• _EXERCISE DETAILS_: Reproduce the text on the power of music from "Music can also" to "incidence of disease.", substituting "lively" for "upbeat".

--- SELECTED TEXT Enclosed Below ---

We all love music. It stirs our emotions and provides a doorway into a deeper mode for expression. The power of music is so strong it helps us move past obstacles and complete our goals. There are many people I know who use the power of music to help them finish a run, to get them motivated and “pumped up” so that it will help push them forward to the finish mark. There are also articles, research studies and quotations exploring the power of music and its healing capabilities for the body and mind. Music truly is an amazing language in which the entire world shares.
It should come to no surprise that music has a direct affect on depression, either alleviating it or deepening it. Music we enjoy lifts our spirits, our hopes and our outlook. It places us in a better world, one in which we feel we can better express ourselves, one in which we may better communicate and connect with others. The power of music may also work the opposite way by listening to music which aggravates our system. The music we find bane or saddening may only deepen feelings of despair and lonliness–something we always steer clear from if we are wanting to be truly healthy.
In this case, health just isn’t about the physical fitness of the individual’s body, but the fitness of the emotional body, as well. When working toward a holistic approach of health, we need to shift toward healing the whole self–body, mind and spirit. Music seems to provide this avenue for healing. Many neuroscientists are working on trying to find how music exactly helps open doorways in the brain which help rewire certain networks. Everything must start in the brain, meaning when music opens these doorways, it can rewire the health of a person to a certain point. Some people, however, believe that the power of music is limitless and that there are no boundaries.
A wonderful classical piece I just discovered. So beautiful! I must learn how to play piano.
An abstract from the International Journal of Mental Health and Nursing printed a study on the effects of music exposure and depression symptoms among older adults. The study found a significant drop in depression symptoms, along with drops in anxiety and blood pressure. Another study performed in Taiwan found that those with major depressive symptoms showed a decrease in depression as well after listening to their choice of music for 2 weeks.
Music can also boost your immune system. Listening to upbeat music with a good beat seems to do the trick in relieving harmful stress hormones which decrease the immune system’s ability to fight off infections. Researchers from the University of Sussex and the Max Planck Institute in Germany found that the power of music can have significant benefits in improving the quality of health through the long term by reducing the incidence of disease.
It is a well known fact that exercise improves the quality of life, and that it is a necessary nutrient. Listening to your favorite music can help motivate you and push you into finishing a workout. Usually this type of music for exercise isn’t something slow (as I couldn’t imagine working out to Enya). Workout music usually contains a good, uplifting beat to help get you in a rhythm of providing movement for your body. Some research also shows that the power of music expands to boost brain power of cognitive abilities during exercise, beyond what exercise alone accomplishes.
What music motivates, inspires or lifts your spirits? You can usually find me listening to mellow music, as I suppose that’s the kind of person I usually am. Most of the time it is Enya or classical music. I also have my deep interest in Ska (Madness!), some rock (Steadman, Ted Leo and the Pharmacists, The Format, The Cranberries) and 1920’s music. It really is a bizarre mixture of genres. What about you? How do you feel after listening to your music, and what do you feel during?

--- End of Enclosed SELECTED TEXT ---
--- MATERIAL SHOWN Enclosed Below ---

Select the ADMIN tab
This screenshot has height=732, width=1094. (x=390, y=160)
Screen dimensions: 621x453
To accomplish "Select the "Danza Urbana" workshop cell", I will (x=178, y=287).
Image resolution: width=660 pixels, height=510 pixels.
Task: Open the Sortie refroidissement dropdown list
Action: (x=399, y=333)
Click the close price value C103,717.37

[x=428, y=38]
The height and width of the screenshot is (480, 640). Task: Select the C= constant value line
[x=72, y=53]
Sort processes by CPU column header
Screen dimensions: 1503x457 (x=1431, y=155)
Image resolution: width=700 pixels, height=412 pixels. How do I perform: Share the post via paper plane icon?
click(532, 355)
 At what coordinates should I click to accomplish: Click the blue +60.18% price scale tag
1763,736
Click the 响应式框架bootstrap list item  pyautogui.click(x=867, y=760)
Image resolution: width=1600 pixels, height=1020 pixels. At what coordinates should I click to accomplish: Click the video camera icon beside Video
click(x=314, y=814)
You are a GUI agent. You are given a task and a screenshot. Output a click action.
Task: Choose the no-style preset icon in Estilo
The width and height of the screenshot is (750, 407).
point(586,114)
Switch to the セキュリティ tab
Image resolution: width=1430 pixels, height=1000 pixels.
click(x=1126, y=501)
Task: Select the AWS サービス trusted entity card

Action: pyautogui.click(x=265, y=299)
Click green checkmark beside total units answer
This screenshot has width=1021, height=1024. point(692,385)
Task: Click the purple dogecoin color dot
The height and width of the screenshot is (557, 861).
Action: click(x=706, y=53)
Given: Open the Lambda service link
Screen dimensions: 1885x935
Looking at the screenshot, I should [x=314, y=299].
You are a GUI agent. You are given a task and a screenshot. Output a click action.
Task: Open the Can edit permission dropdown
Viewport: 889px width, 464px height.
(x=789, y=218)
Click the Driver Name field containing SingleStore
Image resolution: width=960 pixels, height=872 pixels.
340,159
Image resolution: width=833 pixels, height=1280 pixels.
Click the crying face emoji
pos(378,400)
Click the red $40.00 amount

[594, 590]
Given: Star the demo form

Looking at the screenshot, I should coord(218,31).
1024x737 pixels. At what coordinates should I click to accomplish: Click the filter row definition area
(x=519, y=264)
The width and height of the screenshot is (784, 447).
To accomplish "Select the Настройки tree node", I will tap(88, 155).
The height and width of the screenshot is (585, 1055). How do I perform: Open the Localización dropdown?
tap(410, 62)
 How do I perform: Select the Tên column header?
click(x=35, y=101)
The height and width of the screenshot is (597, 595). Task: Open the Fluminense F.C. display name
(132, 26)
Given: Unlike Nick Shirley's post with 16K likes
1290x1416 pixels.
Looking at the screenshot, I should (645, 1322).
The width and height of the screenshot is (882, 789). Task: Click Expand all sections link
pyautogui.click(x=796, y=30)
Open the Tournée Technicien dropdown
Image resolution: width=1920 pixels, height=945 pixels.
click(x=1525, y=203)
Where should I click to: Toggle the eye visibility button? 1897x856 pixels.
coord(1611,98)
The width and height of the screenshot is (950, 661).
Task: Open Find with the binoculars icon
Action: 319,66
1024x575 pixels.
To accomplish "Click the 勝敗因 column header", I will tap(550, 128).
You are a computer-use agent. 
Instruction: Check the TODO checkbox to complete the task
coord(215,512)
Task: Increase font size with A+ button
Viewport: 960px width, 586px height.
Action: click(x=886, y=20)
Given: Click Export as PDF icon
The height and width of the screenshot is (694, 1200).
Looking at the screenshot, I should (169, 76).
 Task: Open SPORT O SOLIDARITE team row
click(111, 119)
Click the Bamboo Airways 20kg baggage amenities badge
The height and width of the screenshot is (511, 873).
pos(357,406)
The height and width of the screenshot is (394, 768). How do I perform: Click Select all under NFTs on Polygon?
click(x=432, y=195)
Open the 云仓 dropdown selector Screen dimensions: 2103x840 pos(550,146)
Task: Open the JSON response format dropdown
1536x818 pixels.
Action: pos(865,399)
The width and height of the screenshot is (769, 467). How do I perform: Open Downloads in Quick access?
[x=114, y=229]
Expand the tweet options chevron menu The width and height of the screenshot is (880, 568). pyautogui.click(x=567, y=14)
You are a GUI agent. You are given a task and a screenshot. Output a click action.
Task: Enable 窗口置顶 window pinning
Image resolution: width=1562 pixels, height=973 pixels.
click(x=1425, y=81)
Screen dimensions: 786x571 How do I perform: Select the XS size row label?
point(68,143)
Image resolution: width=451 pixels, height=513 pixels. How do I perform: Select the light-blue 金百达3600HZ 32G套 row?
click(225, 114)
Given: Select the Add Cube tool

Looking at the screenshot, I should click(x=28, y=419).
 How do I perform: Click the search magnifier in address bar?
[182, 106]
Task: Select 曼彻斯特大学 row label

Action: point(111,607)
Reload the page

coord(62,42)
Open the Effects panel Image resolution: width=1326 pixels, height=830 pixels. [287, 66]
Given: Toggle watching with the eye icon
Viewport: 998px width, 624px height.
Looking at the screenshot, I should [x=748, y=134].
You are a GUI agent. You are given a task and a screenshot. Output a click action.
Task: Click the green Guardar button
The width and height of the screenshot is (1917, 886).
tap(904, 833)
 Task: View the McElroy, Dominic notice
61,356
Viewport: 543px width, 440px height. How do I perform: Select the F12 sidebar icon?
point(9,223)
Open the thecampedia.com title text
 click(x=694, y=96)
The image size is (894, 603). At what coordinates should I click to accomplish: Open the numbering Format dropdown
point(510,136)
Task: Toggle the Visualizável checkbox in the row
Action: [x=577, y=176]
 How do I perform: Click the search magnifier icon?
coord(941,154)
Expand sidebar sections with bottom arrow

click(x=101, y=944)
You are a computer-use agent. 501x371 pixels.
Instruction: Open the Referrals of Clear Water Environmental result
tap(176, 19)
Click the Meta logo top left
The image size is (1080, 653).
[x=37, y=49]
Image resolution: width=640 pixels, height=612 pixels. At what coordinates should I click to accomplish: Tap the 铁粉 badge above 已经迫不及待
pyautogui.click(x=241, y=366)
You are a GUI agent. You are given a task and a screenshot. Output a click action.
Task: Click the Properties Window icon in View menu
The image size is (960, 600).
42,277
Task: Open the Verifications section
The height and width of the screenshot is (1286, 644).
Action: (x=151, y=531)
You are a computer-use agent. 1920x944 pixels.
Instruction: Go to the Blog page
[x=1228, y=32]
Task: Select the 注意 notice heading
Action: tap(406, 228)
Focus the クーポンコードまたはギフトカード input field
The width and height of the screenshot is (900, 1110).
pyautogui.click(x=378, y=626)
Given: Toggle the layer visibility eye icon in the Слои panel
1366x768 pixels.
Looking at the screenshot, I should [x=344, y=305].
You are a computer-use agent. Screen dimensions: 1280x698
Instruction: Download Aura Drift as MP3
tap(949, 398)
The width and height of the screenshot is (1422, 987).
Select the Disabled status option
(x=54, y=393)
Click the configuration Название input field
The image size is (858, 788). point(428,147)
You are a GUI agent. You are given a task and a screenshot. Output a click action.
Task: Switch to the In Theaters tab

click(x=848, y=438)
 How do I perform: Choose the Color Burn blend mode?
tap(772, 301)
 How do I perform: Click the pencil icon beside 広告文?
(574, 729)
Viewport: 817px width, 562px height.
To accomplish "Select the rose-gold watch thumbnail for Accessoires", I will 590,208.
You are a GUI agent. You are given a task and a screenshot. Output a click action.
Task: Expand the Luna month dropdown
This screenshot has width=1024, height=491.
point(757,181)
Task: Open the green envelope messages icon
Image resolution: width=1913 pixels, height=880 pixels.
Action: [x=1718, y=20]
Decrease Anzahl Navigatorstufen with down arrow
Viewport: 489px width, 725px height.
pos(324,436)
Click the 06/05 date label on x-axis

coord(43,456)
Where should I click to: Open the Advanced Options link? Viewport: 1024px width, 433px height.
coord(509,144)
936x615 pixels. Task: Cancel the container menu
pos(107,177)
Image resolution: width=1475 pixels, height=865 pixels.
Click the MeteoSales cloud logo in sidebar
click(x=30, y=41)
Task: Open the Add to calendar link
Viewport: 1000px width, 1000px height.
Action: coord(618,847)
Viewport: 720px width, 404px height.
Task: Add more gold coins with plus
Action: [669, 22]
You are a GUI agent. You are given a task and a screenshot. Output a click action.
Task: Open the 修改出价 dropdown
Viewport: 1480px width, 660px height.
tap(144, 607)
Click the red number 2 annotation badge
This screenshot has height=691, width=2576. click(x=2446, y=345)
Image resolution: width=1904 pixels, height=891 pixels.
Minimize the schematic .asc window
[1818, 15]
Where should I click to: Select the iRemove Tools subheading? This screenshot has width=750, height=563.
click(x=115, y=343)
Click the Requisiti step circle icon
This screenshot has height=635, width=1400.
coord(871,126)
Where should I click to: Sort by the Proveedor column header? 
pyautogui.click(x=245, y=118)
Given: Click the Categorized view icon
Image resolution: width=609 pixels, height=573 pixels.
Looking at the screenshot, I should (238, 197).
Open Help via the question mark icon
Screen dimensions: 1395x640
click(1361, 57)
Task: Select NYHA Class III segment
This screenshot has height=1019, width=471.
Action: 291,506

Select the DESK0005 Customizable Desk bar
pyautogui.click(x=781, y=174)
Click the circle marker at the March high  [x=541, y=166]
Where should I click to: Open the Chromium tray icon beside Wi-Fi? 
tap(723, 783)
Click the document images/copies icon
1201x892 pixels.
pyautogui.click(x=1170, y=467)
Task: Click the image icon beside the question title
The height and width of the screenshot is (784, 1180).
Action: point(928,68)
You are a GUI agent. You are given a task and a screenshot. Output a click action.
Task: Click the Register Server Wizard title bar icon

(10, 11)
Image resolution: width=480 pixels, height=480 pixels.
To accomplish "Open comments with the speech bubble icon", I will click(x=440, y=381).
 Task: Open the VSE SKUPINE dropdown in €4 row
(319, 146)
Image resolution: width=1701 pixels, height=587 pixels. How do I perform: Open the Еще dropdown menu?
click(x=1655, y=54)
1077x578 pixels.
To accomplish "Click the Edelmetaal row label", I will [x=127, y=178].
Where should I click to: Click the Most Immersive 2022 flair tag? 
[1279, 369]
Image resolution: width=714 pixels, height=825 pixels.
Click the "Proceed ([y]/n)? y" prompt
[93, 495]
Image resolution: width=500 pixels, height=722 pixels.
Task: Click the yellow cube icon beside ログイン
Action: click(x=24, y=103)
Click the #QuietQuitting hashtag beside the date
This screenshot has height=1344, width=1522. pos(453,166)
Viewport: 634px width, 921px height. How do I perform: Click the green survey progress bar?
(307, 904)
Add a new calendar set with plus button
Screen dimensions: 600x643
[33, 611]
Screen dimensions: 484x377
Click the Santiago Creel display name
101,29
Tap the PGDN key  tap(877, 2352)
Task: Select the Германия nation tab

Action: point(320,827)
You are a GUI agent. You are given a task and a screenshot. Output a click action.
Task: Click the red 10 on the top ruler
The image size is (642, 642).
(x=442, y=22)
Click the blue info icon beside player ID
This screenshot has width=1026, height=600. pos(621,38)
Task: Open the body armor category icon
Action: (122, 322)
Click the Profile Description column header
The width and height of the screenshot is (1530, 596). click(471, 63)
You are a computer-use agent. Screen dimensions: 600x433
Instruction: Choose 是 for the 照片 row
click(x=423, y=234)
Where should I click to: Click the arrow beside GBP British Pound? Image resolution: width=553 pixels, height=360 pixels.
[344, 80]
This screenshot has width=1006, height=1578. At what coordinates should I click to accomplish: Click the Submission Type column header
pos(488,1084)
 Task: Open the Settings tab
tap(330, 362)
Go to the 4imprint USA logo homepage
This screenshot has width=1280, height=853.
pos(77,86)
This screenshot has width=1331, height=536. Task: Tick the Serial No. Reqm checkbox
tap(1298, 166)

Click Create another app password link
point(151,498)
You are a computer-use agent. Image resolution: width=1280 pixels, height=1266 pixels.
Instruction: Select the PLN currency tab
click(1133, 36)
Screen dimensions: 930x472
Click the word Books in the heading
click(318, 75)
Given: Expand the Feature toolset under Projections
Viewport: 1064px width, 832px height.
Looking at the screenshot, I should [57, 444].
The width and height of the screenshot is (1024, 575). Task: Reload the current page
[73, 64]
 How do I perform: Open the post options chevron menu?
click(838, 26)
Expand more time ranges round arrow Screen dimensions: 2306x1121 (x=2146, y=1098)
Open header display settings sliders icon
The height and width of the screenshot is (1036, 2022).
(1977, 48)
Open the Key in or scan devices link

--- End of Enclosed MATERIAL SHOWN ---

• _YOUR RESPONSE_:
Music can also boost your immune system. Listening to lively music with a good beat seems to do the trick in relieving harmful stress hormones which decrease the immune system’s ability to fight off infections. Researchers from the University of Sussex and the Max Planck Institute in Germany found that the power of music can have significant benefits in improving the quality of health through the long term by reducing the incidence of disease.